Southwest Airlines Co. will add a second New York City-area airport, New Jersey’s Newark, under an agreement to lease space for 18 daily round trips from merger partners Continental Airlines Inc. and United Airlines.

The U.S. Justice Department said today’s move settled its “principal competition concerns” in the Continental-United tie-up and closed its review. The merger still needs shareholder approval and U.S. Transportation Department clearance.

Starting service at Continental’s Newark hub lets Dallas- based Southwest achieve its goal of expanding in New York after failing to obtain room for more than eight daily flights at New York’s LaGuardia airport. Southwest is the biggest discount carrier.

“This gives Southwest a foothold on both sides of the Hudson River,” said Bob Mann, a former American Airlines executive who runs consultant R.W. Mann & Co. in Port Washington, New York. “Those are both high-revenue, high- spending markets, and business in New York fans out in all directions.”

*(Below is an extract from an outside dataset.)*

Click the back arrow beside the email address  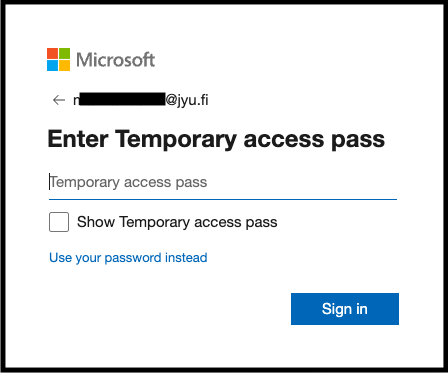(59, 100)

Flights would start in March, with a full schedule in place by June, according to a statement today from Southwest. The plan is contingent on Continental and United closing their merger by Nov. 30. The carriers said today they expect to do so by Oct. 1.

Routes, Timing

Southwest said it hasn’t determined what cities it will serve from Newark or the timing of those routes.

Mann said the 18 round trips give Southwest a “critical mass” at Newark, and said the carrier’s low-fare strategy will be a “price depressant” in markets where the airline overlaps with competitors.

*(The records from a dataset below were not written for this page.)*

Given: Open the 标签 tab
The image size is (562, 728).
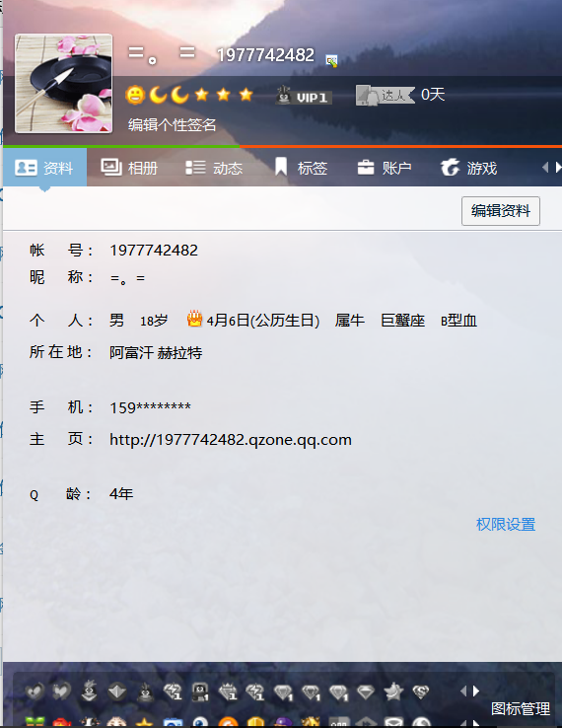Looking at the screenshot, I should pos(301,168).
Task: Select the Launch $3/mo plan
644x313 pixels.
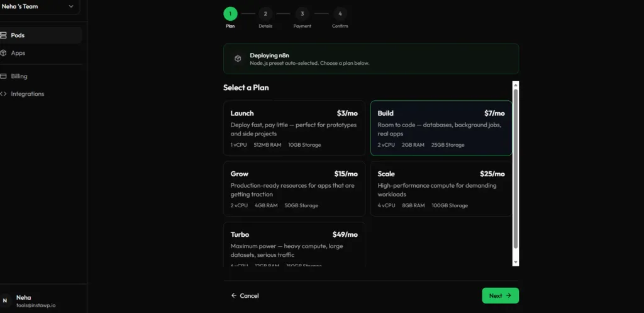Action: (294, 128)
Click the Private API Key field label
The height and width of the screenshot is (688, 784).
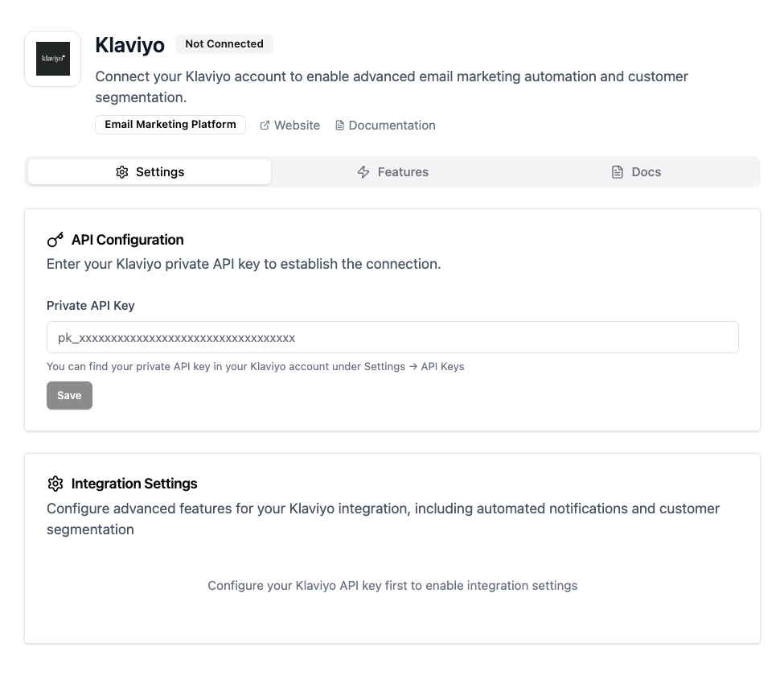pos(91,306)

Continental and its regional partners account for almost 64 percent of passengers at Newark. Continental and United now operate 442 daily round trips into and out of Newark, and said they plan to continue service to all destinations.

The lease of flight slots to Southwest resolves the Justice Department’s “principal competition concerns and will likely significantly benefit consumers on overlap routes as well as many other routes,” the agency said in its statement.

Continental and Chicago-based United announced on May 3 that the two carriers would merge. The combined airline will be the world’s biggest, surpassing Delta Air Lines Inc.